Please return the records below line for line, without changing a character or the order.

> **Data lines**:
┌──

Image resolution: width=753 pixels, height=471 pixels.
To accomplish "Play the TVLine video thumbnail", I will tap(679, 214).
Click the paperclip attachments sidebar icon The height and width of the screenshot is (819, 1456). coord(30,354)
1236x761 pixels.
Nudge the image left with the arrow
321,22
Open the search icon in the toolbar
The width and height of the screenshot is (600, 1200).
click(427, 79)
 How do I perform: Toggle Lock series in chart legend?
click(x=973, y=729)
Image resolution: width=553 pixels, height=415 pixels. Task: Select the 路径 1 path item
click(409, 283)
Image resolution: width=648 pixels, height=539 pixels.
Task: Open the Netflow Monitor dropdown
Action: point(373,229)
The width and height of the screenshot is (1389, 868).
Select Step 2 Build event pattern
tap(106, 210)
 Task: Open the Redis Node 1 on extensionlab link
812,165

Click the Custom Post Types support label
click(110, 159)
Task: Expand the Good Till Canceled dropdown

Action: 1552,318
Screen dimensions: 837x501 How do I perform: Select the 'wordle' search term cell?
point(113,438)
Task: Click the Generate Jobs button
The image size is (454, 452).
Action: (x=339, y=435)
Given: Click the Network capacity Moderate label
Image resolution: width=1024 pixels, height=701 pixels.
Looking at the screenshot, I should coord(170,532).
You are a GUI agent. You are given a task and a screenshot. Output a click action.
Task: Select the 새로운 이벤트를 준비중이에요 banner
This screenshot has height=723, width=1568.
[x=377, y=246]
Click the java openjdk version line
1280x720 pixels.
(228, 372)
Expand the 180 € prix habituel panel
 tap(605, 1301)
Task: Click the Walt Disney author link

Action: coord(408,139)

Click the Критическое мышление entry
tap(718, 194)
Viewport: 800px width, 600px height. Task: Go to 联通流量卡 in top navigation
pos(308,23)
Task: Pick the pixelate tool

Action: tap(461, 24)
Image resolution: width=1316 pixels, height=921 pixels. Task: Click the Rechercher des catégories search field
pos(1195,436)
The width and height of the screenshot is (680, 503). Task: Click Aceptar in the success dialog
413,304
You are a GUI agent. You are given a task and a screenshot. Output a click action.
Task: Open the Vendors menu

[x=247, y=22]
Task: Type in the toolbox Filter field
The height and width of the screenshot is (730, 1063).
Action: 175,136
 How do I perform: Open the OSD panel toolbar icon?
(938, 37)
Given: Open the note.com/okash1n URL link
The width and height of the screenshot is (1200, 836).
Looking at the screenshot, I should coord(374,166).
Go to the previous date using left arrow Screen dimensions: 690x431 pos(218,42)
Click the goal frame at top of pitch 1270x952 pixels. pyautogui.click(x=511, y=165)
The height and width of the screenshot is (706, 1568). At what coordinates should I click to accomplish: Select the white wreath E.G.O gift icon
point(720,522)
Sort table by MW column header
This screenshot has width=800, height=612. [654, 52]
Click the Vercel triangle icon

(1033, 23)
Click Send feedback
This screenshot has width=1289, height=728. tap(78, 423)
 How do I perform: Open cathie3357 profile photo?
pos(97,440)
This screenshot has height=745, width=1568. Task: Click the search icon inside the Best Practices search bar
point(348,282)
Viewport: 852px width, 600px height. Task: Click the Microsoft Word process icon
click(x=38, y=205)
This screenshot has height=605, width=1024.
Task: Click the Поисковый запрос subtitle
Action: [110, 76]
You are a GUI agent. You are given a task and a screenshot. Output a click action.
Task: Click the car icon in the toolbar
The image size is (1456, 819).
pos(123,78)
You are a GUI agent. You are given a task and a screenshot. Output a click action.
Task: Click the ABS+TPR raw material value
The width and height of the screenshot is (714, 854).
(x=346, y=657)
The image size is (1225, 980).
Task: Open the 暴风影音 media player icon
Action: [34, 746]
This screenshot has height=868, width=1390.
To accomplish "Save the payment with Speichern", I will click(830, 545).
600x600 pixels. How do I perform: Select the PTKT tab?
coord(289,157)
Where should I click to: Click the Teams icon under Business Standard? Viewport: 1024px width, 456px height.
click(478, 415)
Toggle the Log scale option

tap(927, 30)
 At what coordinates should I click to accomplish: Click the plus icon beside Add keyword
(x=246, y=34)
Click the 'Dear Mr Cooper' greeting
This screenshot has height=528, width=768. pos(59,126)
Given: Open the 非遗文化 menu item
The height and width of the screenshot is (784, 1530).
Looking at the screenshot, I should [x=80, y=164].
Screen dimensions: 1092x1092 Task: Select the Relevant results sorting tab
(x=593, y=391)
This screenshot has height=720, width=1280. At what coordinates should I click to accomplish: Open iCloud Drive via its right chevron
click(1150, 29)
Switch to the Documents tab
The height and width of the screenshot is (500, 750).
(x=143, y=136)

└──

> **Written answer**:
Image resolution: width=753 pixels, height=471 pixels.
To accomplish "Play the TVLine video thumbnail", I will tap(679, 214).
Click the paperclip attachments sidebar icon The height and width of the screenshot is (819, 1456). coord(30,354)
1236x761 pixels.
Nudge the image left with the arrow
321,22
Open the search icon in the toolbar
The width and height of the screenshot is (600, 1200).
click(427, 79)
 How do I perform: Toggle Lock series in chart legend?
click(x=973, y=729)
Image resolution: width=553 pixels, height=415 pixels. Task: Select the 路径 1 path item
click(409, 283)
Image resolution: width=648 pixels, height=539 pixels.
Task: Open the Netflow Monitor dropdown
Action: point(373,229)
The width and height of the screenshot is (1389, 868).
Select Step 2 Build event pattern
tap(106, 210)
 Task: Open the Redis Node 1 on extensionlab link
812,165

Click the Custom Post Types support label
click(110, 159)
Task: Expand the Good Till Canceled dropdown

Action: 1552,318
Screen dimensions: 837x501 How do I perform: Select the 'wordle' search term cell?
point(113,438)
Task: Click the Generate Jobs button
The image size is (454, 452).
Action: (x=339, y=435)
Given: Click the Network capacity Moderate label
Image resolution: width=1024 pixels, height=701 pixels.
Looking at the screenshot, I should coord(170,532).
You are a GUI agent. You are given a task and a screenshot. Output a click action.
Task: Select the 새로운 이벤트를 준비중이에요 banner
This screenshot has height=723, width=1568.
[x=377, y=246]
Click the java openjdk version line
1280x720 pixels.
(228, 372)
Expand the 180 € prix habituel panel
 tap(605, 1301)
Task: Click the Walt Disney author link

Action: coord(408,139)

Click the Критическое мышление entry
tap(718, 194)
Viewport: 800px width, 600px height. Task: Go to 联通流量卡 in top navigation
pos(308,23)
Task: Pick the pixelate tool

Action: tap(461, 24)
Image resolution: width=1316 pixels, height=921 pixels. Task: Click the Rechercher des catégories search field
pos(1195,436)
The width and height of the screenshot is (680, 503). Task: Click Aceptar in the success dialog
413,304
You are a GUI agent. You are given a task and a screenshot. Output a click action.
Task: Open the Vendors menu

[x=247, y=22]
Task: Type in the toolbox Filter field
The height and width of the screenshot is (730, 1063).
Action: 175,136
 How do I perform: Open the OSD panel toolbar icon?
(938, 37)
Given: Open the note.com/okash1n URL link
The width and height of the screenshot is (1200, 836).
Looking at the screenshot, I should coord(374,166).
Go to the previous date using left arrow Screen dimensions: 690x431 pos(218,42)
Click the goal frame at top of pitch 1270x952 pixels. pyautogui.click(x=511, y=165)
The height and width of the screenshot is (706, 1568). At what coordinates should I click to accomplish: Select the white wreath E.G.O gift icon
point(720,522)
Sort table by MW column header
This screenshot has width=800, height=612. [654, 52]
Click the Vercel triangle icon

(1033, 23)
Click Send feedback
This screenshot has width=1289, height=728. tap(78, 423)
 How do I perform: Open cathie3357 profile photo?
pos(97,440)
This screenshot has height=745, width=1568. Task: Click the search icon inside the Best Practices search bar
point(348,282)
Viewport: 852px width, 600px height. Task: Click the Microsoft Word process icon
click(x=38, y=205)
This screenshot has height=605, width=1024.
Task: Click the Поисковый запрос subtitle
Action: [110, 76]
You are a GUI agent. You are given a task and a screenshot. Output a click action.
Task: Click the car icon in the toolbar
The image size is (1456, 819).
pos(123,78)
You are a GUI agent. You are given a task and a screenshot. Output a click action.
Task: Click the ABS+TPR raw material value
The width and height of the screenshot is (714, 854).
(x=346, y=657)
The image size is (1225, 980).
Task: Open the 暴风影音 media player icon
Action: [34, 746]
This screenshot has height=868, width=1390.
To accomplish "Save the payment with Speichern", I will click(830, 545).
600x600 pixels. How do I perform: Select the PTKT tab?
coord(289,157)
Where should I click to: Click the Teams icon under Business Standard? Viewport: 1024px width, 456px height.
click(478, 415)
Toggle the Log scale option

tap(927, 30)
 At what coordinates should I click to accomplish: Click the plus icon beside Add keyword
(x=246, y=34)
Click the 'Dear Mr Cooper' greeting
This screenshot has height=528, width=768. pos(59,126)
Given: Open the 非遗文化 menu item
The height and width of the screenshot is (784, 1530).
Looking at the screenshot, I should [x=80, y=164].
Screen dimensions: 1092x1092 Task: Select the Relevant results sorting tab
(x=593, y=391)
This screenshot has height=720, width=1280. At what coordinates should I click to accomplish: Open iCloud Drive via its right chevron
click(1150, 29)
Switch to the Documents tab
The height and width of the screenshot is (500, 750).
(x=143, y=136)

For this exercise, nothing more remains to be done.